Dataset entries:
^^^^

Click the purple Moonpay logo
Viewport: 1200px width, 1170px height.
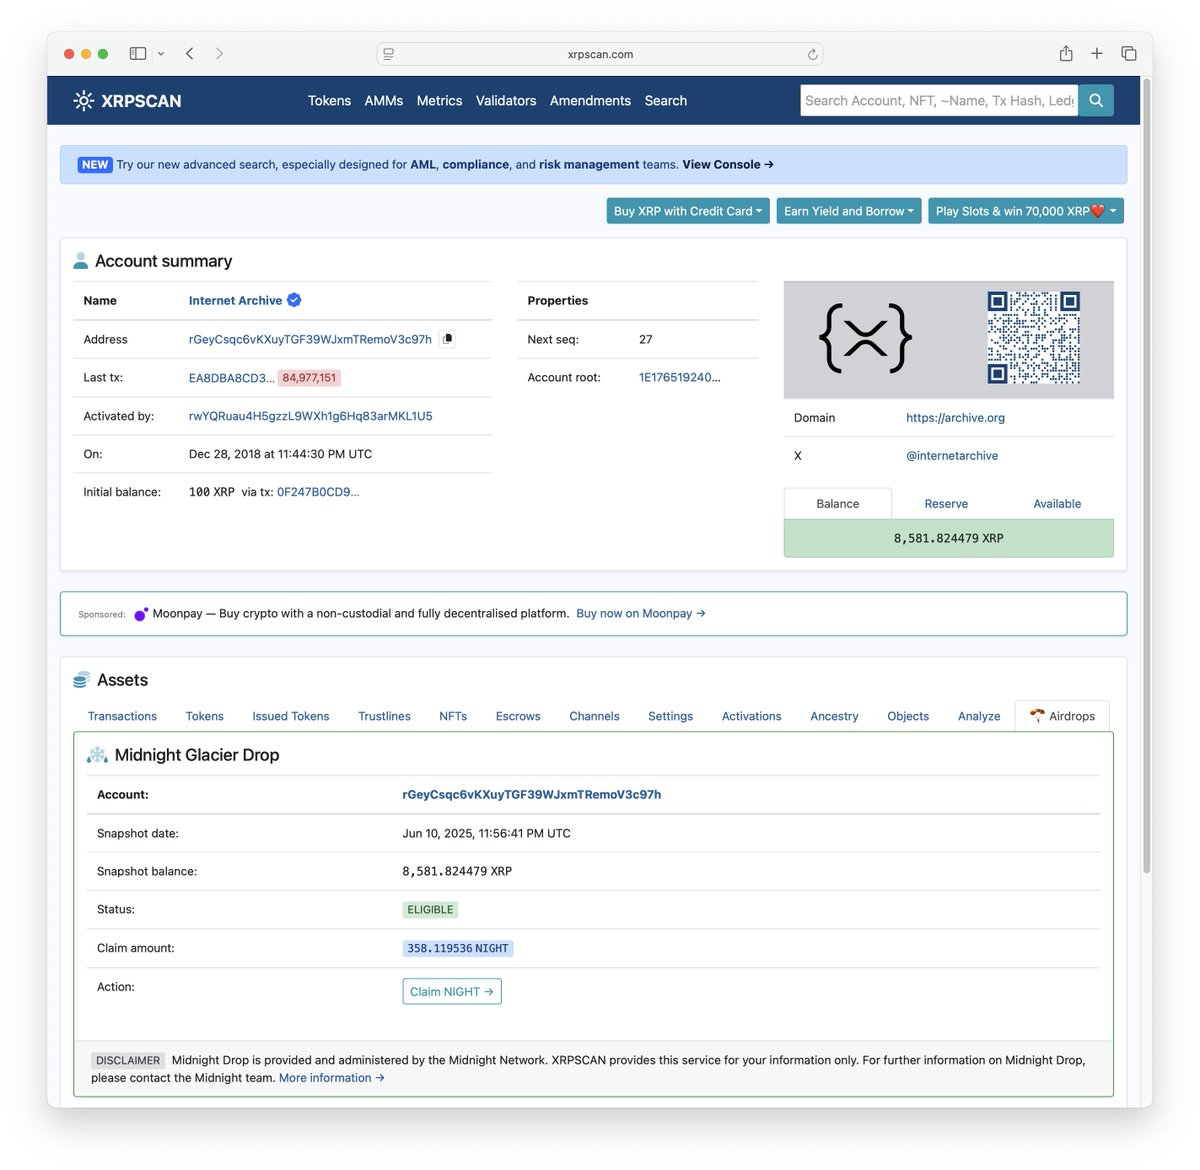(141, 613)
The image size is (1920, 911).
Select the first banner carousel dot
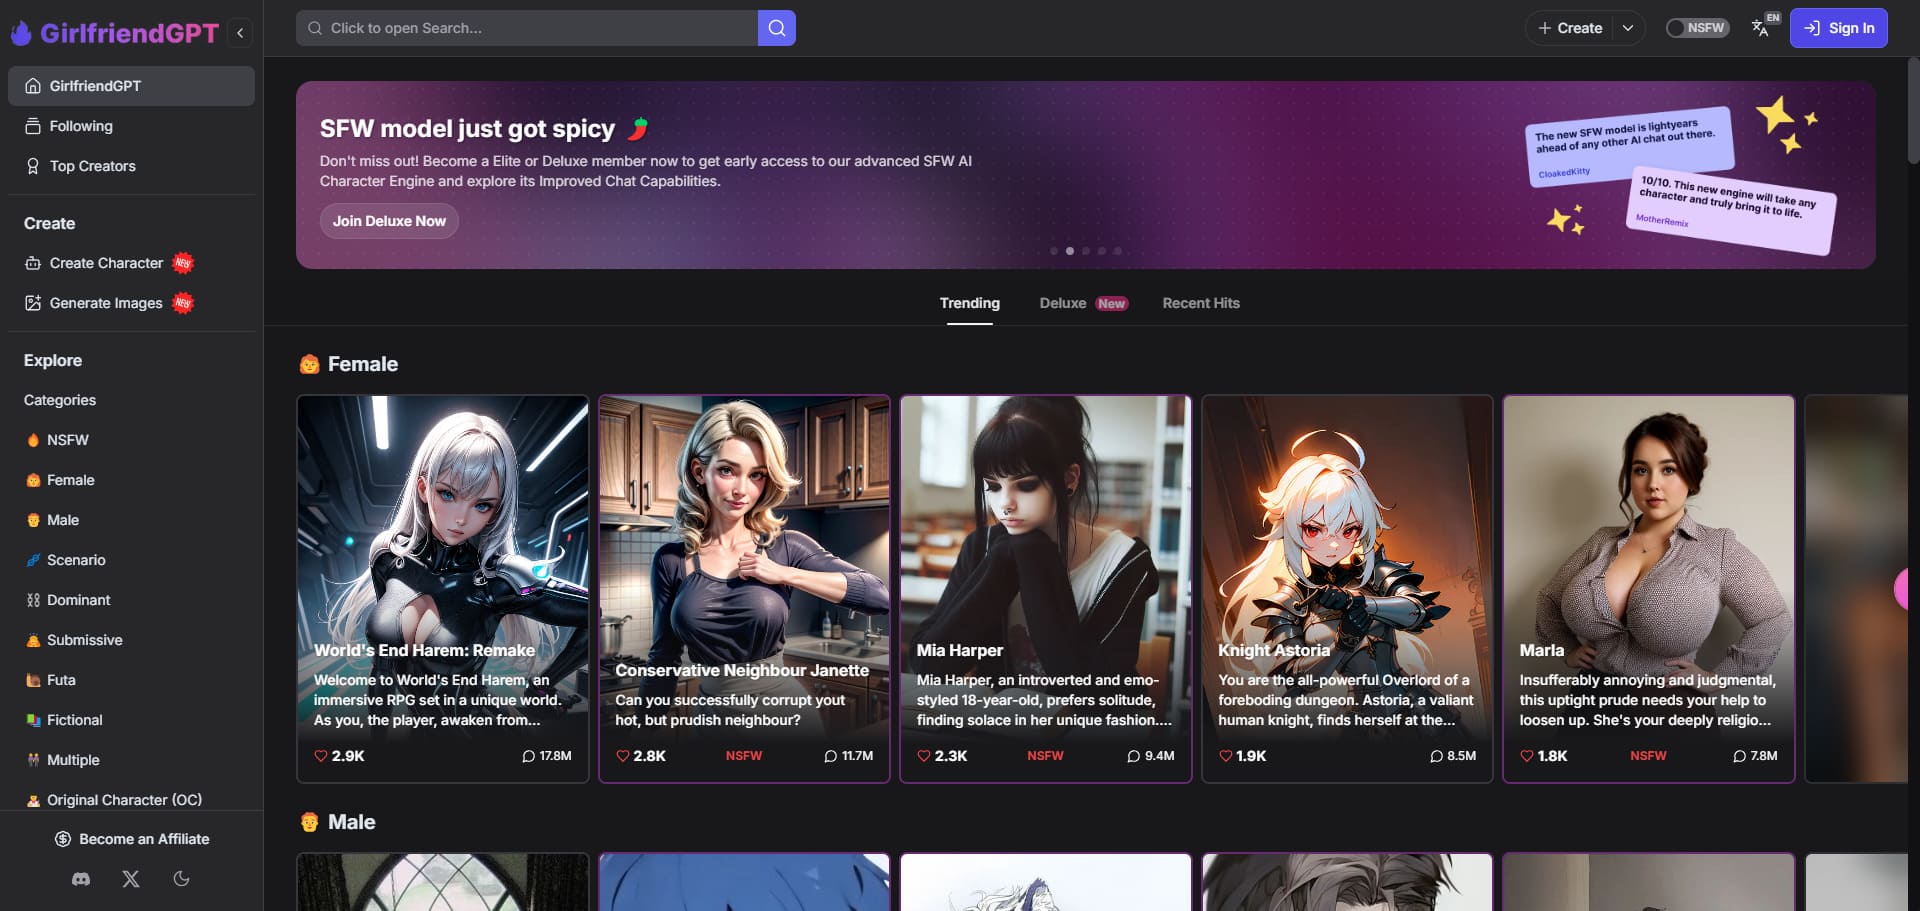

^^^^

What you have to do
Retype the data shown above exactly, excluding any picture it contains.

Your solution
Click the purple Moonpay logo
Viewport: 1200px width, 1170px height.
(141, 613)
The image size is (1920, 911).
Select the first banner carousel dot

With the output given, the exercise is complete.